▶ **PROBLEM TO SOLVE**
Rewrite the part of the listing that runs from the line containing "The height and width of the screenshot is (202, 793)." through the line containing "The width and height of the screenshot is (1369, 677).", both included, as a numbered list with blank lines left out.

▶ **SUPPLIED RECORDS**
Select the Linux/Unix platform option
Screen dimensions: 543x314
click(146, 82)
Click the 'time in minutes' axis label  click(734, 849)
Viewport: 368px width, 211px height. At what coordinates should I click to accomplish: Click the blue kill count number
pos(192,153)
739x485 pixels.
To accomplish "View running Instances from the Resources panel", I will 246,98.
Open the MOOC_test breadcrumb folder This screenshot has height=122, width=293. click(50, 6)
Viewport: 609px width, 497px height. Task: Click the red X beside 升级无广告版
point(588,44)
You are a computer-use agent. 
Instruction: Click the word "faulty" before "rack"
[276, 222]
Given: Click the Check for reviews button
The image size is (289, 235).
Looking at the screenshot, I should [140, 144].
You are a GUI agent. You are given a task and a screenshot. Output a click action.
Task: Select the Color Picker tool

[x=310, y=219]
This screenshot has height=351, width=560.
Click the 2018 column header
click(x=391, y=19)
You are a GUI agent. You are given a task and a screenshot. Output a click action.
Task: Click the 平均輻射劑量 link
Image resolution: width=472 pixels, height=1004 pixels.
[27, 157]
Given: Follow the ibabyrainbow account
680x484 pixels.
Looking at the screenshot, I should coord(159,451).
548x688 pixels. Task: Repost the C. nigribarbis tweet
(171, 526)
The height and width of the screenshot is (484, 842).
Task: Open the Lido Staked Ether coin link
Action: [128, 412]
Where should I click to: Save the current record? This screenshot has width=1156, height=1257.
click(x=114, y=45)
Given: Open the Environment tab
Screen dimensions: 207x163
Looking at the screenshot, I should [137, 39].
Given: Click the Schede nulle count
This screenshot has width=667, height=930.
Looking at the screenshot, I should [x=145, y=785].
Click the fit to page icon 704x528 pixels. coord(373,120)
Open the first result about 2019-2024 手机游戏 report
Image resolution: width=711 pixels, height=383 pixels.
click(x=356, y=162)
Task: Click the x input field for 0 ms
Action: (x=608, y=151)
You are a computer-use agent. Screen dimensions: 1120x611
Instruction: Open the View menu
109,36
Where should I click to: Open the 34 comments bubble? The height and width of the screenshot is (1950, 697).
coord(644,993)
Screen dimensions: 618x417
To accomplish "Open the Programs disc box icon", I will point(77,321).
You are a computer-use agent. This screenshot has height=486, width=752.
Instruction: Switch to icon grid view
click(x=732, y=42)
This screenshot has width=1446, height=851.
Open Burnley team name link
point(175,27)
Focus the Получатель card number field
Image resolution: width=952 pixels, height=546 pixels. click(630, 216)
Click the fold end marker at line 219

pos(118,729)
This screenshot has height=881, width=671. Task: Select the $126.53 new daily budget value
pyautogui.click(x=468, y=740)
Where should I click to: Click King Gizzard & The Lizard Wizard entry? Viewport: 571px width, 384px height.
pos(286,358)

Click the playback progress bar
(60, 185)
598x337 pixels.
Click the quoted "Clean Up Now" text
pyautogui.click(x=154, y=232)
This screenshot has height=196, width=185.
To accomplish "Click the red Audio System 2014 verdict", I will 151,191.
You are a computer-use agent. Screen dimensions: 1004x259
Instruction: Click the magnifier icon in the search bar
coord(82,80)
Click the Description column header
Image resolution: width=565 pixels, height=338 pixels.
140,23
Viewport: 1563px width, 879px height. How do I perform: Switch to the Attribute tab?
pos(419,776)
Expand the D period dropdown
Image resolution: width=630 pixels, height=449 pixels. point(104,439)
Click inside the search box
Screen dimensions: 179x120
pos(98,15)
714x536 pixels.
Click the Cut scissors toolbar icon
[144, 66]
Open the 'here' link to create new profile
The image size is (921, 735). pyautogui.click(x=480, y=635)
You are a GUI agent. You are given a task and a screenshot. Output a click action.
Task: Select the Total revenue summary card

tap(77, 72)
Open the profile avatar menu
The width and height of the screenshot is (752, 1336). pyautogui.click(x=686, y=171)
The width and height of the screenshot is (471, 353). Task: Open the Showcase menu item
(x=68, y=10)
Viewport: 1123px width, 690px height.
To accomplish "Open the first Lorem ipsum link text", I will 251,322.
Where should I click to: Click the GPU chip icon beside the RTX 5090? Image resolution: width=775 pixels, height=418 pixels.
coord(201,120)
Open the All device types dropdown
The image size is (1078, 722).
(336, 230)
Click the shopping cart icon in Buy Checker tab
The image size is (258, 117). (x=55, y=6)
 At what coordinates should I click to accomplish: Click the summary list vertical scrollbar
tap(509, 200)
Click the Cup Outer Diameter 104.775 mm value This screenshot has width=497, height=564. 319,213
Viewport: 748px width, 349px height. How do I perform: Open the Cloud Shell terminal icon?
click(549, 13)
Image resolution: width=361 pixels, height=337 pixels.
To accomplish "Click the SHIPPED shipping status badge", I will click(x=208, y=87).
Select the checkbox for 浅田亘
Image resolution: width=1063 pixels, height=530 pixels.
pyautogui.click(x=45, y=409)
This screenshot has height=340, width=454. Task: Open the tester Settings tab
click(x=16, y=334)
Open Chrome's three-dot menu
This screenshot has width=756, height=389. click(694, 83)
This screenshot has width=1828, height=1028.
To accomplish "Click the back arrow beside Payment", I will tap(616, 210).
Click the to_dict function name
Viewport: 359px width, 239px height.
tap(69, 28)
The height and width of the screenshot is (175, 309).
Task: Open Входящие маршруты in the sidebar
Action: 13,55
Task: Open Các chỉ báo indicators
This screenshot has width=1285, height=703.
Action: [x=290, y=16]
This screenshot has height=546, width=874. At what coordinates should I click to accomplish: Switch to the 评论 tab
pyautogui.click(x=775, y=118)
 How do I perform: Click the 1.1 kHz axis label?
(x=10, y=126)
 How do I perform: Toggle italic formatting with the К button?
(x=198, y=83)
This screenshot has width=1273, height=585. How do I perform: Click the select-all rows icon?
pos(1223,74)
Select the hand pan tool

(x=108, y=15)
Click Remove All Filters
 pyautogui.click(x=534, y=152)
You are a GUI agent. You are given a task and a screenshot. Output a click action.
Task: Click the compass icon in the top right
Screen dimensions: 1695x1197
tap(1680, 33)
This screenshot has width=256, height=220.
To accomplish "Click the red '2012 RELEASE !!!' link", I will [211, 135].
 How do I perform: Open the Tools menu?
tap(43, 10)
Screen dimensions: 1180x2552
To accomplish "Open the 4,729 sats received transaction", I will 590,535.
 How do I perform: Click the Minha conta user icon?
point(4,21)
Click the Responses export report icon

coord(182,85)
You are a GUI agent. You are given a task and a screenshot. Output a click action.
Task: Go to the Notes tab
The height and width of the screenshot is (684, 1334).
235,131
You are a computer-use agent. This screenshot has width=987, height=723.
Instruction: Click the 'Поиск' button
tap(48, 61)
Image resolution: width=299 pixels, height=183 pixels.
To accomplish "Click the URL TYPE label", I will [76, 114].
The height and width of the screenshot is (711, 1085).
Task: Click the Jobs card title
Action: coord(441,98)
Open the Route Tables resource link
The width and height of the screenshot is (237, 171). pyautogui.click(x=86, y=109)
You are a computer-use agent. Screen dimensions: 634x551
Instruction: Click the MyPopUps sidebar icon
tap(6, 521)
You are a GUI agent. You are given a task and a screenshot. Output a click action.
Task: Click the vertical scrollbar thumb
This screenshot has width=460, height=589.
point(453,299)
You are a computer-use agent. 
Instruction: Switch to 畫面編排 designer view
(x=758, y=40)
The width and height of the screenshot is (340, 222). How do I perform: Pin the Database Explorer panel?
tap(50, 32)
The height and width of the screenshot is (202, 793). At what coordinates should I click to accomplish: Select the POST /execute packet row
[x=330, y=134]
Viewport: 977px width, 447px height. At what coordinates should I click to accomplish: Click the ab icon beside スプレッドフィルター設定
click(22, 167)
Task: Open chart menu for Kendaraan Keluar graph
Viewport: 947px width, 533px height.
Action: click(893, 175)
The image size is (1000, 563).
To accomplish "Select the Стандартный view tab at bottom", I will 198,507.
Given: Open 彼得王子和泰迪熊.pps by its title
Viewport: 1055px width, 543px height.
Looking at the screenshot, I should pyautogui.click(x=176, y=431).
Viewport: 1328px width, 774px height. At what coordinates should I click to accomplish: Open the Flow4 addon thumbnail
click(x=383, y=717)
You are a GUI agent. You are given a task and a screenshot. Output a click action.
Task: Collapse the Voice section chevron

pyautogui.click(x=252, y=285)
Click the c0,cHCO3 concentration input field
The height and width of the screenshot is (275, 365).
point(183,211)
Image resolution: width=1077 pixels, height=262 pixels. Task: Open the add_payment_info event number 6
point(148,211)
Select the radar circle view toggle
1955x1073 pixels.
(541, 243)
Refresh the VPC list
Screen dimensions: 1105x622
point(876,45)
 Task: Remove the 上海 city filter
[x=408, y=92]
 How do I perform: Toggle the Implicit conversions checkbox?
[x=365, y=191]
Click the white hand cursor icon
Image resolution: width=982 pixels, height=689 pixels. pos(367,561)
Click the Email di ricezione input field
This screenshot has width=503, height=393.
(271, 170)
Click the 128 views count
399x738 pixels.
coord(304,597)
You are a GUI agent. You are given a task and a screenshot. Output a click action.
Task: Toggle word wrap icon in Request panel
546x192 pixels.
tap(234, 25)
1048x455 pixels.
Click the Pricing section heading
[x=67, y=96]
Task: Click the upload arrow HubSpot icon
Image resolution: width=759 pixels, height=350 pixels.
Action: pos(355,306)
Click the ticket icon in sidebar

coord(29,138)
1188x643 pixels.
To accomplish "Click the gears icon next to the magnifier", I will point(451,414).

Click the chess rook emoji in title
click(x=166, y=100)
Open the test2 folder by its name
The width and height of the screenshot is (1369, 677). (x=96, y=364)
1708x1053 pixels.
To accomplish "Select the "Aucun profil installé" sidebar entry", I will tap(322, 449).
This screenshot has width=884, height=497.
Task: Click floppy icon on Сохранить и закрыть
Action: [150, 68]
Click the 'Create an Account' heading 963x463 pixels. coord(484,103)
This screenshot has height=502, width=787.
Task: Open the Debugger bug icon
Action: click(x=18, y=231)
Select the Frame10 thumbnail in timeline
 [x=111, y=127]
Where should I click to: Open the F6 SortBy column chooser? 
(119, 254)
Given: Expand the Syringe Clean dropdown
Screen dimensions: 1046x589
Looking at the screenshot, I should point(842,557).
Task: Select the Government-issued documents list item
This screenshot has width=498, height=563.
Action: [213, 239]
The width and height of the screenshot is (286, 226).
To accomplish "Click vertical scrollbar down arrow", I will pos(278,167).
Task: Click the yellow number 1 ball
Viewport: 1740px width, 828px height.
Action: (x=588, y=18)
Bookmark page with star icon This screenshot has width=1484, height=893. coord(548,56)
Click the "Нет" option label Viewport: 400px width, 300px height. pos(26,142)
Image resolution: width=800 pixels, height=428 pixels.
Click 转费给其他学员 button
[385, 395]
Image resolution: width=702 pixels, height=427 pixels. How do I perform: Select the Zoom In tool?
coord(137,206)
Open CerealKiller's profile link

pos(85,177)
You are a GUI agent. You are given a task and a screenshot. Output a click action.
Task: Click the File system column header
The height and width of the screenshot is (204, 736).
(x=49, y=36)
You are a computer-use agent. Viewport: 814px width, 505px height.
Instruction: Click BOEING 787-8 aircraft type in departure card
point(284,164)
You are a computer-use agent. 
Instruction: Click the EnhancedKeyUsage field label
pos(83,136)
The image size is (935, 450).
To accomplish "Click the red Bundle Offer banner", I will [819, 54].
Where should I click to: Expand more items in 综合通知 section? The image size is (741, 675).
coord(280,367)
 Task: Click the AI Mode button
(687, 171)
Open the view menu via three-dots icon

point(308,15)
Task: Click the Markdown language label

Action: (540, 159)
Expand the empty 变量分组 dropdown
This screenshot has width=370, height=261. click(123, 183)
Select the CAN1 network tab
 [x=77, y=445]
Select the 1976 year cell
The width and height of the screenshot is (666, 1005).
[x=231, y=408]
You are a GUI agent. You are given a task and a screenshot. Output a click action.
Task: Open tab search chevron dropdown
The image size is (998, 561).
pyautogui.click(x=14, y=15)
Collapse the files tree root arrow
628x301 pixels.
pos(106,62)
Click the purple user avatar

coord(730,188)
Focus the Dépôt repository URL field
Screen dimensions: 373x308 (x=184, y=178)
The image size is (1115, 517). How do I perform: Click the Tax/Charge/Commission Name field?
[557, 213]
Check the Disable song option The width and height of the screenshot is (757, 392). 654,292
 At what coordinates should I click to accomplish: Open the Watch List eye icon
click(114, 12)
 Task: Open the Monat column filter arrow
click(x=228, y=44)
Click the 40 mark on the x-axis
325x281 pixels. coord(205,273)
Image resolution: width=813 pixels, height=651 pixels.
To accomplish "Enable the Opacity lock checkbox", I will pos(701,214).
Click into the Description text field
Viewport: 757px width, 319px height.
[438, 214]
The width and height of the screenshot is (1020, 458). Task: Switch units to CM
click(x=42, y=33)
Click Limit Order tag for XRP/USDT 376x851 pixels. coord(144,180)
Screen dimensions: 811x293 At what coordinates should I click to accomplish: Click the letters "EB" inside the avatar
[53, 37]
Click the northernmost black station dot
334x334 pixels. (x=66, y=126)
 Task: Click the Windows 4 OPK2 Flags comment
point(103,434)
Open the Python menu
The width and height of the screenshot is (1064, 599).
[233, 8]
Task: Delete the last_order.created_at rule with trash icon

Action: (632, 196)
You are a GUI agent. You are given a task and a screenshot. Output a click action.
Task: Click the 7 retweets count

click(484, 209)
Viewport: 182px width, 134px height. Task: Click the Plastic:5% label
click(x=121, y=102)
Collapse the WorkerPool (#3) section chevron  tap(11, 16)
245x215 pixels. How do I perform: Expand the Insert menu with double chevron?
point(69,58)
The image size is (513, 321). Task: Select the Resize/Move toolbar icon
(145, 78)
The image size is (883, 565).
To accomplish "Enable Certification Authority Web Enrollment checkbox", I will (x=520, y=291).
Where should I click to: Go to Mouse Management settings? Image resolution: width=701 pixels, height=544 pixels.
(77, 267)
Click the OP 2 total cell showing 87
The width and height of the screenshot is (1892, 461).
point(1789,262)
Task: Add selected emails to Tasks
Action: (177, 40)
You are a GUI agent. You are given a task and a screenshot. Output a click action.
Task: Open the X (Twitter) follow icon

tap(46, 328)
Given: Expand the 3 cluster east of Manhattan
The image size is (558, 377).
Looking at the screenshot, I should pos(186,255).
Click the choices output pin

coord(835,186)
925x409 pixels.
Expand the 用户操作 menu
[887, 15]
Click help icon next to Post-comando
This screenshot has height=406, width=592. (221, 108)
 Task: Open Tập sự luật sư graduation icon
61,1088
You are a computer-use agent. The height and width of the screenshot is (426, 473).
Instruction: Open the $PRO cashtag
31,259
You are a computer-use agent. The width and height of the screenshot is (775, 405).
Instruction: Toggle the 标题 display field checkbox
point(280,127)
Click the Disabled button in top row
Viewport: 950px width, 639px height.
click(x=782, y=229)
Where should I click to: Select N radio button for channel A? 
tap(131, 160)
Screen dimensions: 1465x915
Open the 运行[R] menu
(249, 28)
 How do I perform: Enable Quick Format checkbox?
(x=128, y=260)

▶ **WRITTEN RESPONSE**
1. The height and width of the screenshot is (202, 793). At what coordinates should I click to accomplish: Select the POST /execute packet row
2. [x=330, y=134]
3. Viewport: 977px width, 447px height. At what coordinates should I click to accomplish: Click the ab icon beside スプレッドフィルター設定
4. click(22, 167)
5. Task: Open chart menu for Kendaraan Keluar graph
6. Viewport: 947px width, 533px height.
7. Action: click(893, 175)
8. The image size is (1000, 563).
9. To accomplish "Select the Стандартный view tab at bottom", I will 198,507.
10. Given: Open 彼得王子和泰迪熊.pps by its title
11. Viewport: 1055px width, 543px height.
12. Looking at the screenshot, I should pyautogui.click(x=176, y=431).
13. Viewport: 1328px width, 774px height. At what coordinates should I click to accomplish: Open the Flow4 addon thumbnail
14. click(x=383, y=717)
15. You are a GUI agent. You are given a task and a screenshot. Output a click action.
16. Task: Collapse the Voice section chevron
17. pyautogui.click(x=252, y=285)
18. Click the c0,cHCO3 concentration input field
19. The height and width of the screenshot is (275, 365).
20. point(183,211)
21. Image resolution: width=1077 pixels, height=262 pixels. Task: Open the add_payment_info event number 6
22. point(148,211)
23. Select the radar circle view toggle
24. 1955x1073 pixels.
25. (541, 243)
26. Refresh the VPC list
27. Screen dimensions: 1105x622
28. point(876,45)
29.  Task: Remove the 上海 city filter
30. [x=408, y=92]
31.  How do I perform: Toggle the Implicit conversions checkbox?
32. [x=365, y=191]
33. Click the white hand cursor icon
34. Image resolution: width=982 pixels, height=689 pixels. pos(367,561)
35. Click the Email di ricezione input field
36. This screenshot has width=503, height=393.
37. (271, 170)
38. Click the 128 views count
39. 399x738 pixels.
40. coord(304,597)
41. You are a GUI agent. You are given a task and a screenshot. Output a click action.
42. Task: Toggle word wrap icon in Request panel
43. 546x192 pixels.
44. tap(234, 25)
45. 1048x455 pixels.
46. Click the Pricing section heading
47. [x=67, y=96]
48. Task: Click the upload arrow HubSpot icon
49. Image resolution: width=759 pixels, height=350 pixels.
50. Action: pos(355,306)
51. Click the ticket icon in sidebar
52. coord(29,138)
53. 1188x643 pixels.
54. To accomplish "Click the gears icon next to the magnifier", I will point(451,414).
55. Click the chess rook emoji in title
56. click(x=166, y=100)
57. Open the test2 folder by its name
58. The width and height of the screenshot is (1369, 677). (x=96, y=364)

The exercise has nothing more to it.